Required work:
Every entry must be reproduced word for word.

Records from a data source:

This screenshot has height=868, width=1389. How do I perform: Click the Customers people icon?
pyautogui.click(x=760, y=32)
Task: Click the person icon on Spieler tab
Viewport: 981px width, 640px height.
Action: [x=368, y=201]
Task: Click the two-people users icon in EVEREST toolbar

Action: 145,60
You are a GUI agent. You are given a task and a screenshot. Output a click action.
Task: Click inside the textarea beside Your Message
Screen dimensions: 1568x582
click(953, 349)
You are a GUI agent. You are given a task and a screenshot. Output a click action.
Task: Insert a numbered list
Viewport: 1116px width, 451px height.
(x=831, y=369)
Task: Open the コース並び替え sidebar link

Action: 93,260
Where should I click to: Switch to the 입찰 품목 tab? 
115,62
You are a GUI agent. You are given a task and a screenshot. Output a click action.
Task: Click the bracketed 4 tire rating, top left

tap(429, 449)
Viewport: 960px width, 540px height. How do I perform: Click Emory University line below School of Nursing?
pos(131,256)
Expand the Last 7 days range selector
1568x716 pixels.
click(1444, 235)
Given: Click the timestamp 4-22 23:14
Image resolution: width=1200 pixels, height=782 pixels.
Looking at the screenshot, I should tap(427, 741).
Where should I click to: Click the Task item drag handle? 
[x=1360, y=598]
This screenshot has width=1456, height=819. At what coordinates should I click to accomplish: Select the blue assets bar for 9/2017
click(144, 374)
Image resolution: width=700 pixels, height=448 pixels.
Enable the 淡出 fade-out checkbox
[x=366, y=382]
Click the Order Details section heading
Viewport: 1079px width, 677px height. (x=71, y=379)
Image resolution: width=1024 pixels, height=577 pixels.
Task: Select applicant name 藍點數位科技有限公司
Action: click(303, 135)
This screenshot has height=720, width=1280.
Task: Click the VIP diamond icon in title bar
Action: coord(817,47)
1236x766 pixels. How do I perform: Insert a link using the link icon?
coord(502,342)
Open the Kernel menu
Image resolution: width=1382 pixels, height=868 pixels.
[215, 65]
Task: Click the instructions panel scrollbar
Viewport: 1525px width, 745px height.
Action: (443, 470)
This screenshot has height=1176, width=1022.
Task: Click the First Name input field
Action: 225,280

Your solution:
This screenshot has height=868, width=1389. How do I perform: Click the Customers people icon?
pyautogui.click(x=760, y=32)
Task: Click the person icon on Spieler tab
Viewport: 981px width, 640px height.
Action: [x=368, y=201]
Task: Click the two-people users icon in EVEREST toolbar

Action: 145,60
You are a GUI agent. You are given a task and a screenshot. Output a click action.
Task: Click inside the textarea beside Your Message
Screen dimensions: 1568x582
click(953, 349)
You are a GUI agent. You are given a task and a screenshot. Output a click action.
Task: Insert a numbered list
Viewport: 1116px width, 451px height.
(x=831, y=369)
Task: Open the コース並び替え sidebar link

Action: 93,260
Where should I click to: Switch to the 입찰 품목 tab? 
115,62
You are a GUI agent. You are given a task and a screenshot. Output a click action.
Task: Click the bracketed 4 tire rating, top left

tap(429, 449)
Viewport: 960px width, 540px height. How do I perform: Click Emory University line below School of Nursing?
pos(131,256)
Expand the Last 7 days range selector
1568x716 pixels.
click(1444, 235)
Given: Click the timestamp 4-22 23:14
Image resolution: width=1200 pixels, height=782 pixels.
Looking at the screenshot, I should tap(427, 741).
Where should I click to: Click the Task item drag handle? 
[x=1360, y=598]
This screenshot has width=1456, height=819. At what coordinates should I click to accomplish: Select the blue assets bar for 9/2017
click(144, 374)
Image resolution: width=700 pixels, height=448 pixels.
Enable the 淡出 fade-out checkbox
[x=366, y=382]
Click the Order Details section heading
Viewport: 1079px width, 677px height. (x=71, y=379)
Image resolution: width=1024 pixels, height=577 pixels.
Task: Select applicant name 藍點數位科技有限公司
Action: click(303, 135)
This screenshot has height=720, width=1280.
Task: Click the VIP diamond icon in title bar
Action: coord(817,47)
1236x766 pixels. How do I perform: Insert a link using the link icon?
coord(502,342)
Open the Kernel menu
Image resolution: width=1382 pixels, height=868 pixels.
[215, 65]
Task: Click the instructions panel scrollbar
Viewport: 1525px width, 745px height.
Action: (443, 470)
This screenshot has height=1176, width=1022.
Task: Click the First Name input field
Action: 225,280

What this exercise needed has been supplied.